2022.04.13 | Warning: Poison Oak & Ticks!

Poison oak through the seasons

Photos: poison oak berries by Noah Elhardt; spring leaves by Franco Folini, fall leaves by Phillip Bouchard.


Visiting the Fiscalini Ranch Preserve or walking other trails around Cambria may mean exposure to poison oak, ticks, or both. More than half of us are allergic to the urushiol oil that is produced by poison oak (Toxicodendron diversilobum) so should take care to avoid contact with that plant. Within 12 to 48 hours after exposure, sensitive people develop swelling and an itchy rash that can last from two to three weeks. Dogs are protected from poison oak by their fur but can transmit urushiol oil to people. Ticks are attracted to people, dogs, and many other animals.

Friends of the Fiscalini Ranch Preserve volunteers are awfully familiar with these risks since they work around lots of poison oak and are frequently exposed to ticks while they weed or maintain trails. Here are a few tips they have picked up for what to do when you are going to be around lots of poison oak and/or ticks:

Before exposure:

  • Take a lesson from dogs and fully cover your body with long sleeves, long pants, boots, and gloves. Don’t forget to wear socks that cover your ankles.
  • Spray your shoes and clothes with tick repellant.
  • Keep your dog on leash to reduce contact with poison oak or tall grasses and shrubs where ticks wait.

After exposure:

  • Before entering your car, take off your work gloves and put on disposable gloves.
  • Before entering your house wipe down your boots, including the laces, using a rag soaked with isopropyl alcohol. You may want to keep your disposable gloves on for this step.
  • Likewise, wipe down your hands and arms using a clean rag soaked with isopropyl alcohol.
  • If your dog was exposed to poison oak, wipe down the dog as well so you are not exposed to oils on the dog’s fur.
  • Strip down (if you are in the garage), check for ticks, and if you find any, pull them off. It takes several hours before ticks become deeply embedded, so if you find them right away, removal is easy. Most ticks on the Central Coast don't carry Lyme disease, and the experts say it takes a day or two before an infected tick can transmit Lyme disease to humans.
  • Check your dog for ticks and remove them.
  • Put your poison-oak contaminated clothes and cleaning rags in the wash and put on clean clothes for your trip to the shower.
  • Shower thoroughly with a soap like TecNu since there is no telling where you may have absentmindedly spread the nasty urushiol oil from the poison oak. Cambria True Value Hardware sells TecNu on the mercantile store side.

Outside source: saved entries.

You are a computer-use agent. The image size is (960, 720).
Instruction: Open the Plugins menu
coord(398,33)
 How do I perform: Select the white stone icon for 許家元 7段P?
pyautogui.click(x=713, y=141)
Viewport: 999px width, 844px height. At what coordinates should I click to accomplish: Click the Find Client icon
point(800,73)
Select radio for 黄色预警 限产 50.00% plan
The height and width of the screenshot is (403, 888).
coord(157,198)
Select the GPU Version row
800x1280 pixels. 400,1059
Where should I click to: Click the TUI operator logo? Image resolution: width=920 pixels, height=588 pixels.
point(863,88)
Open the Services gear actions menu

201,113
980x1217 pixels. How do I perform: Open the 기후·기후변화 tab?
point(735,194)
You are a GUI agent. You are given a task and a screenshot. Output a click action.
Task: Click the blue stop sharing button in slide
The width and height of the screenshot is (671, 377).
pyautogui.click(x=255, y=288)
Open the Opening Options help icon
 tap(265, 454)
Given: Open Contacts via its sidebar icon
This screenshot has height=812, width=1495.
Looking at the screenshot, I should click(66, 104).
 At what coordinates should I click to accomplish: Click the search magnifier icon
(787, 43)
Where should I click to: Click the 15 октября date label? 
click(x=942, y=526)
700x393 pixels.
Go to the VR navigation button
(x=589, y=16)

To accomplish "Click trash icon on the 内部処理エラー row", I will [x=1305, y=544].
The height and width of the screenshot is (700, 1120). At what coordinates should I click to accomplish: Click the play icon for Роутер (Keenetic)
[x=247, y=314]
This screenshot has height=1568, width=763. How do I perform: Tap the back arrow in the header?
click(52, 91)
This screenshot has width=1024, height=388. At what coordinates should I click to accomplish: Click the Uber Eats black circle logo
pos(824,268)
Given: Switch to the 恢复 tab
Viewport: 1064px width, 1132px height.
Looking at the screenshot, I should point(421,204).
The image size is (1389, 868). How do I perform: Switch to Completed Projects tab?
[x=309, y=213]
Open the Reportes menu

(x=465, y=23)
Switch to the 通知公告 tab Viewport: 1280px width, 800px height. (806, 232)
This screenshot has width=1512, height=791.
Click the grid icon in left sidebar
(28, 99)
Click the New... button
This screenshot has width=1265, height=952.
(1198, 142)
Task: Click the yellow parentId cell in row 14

Poison oak is an irritant to people but is valuable to wildlife. Songbirds eat the berries, poison oak thickets provide protected nesting locations for quail and California towhees, and its leaves are eaten by deer and wood rats. Poison oak is such a vigorous grower that it outcompetes invasive species, keeping our area natural. It also provides wonderful fall color when its leaves turn bright red. And yes, even ticks have ecological value as food for insect-eating animals. Both poison oak and ticks are part of the local ecosystem, but parts that we should treat with caution.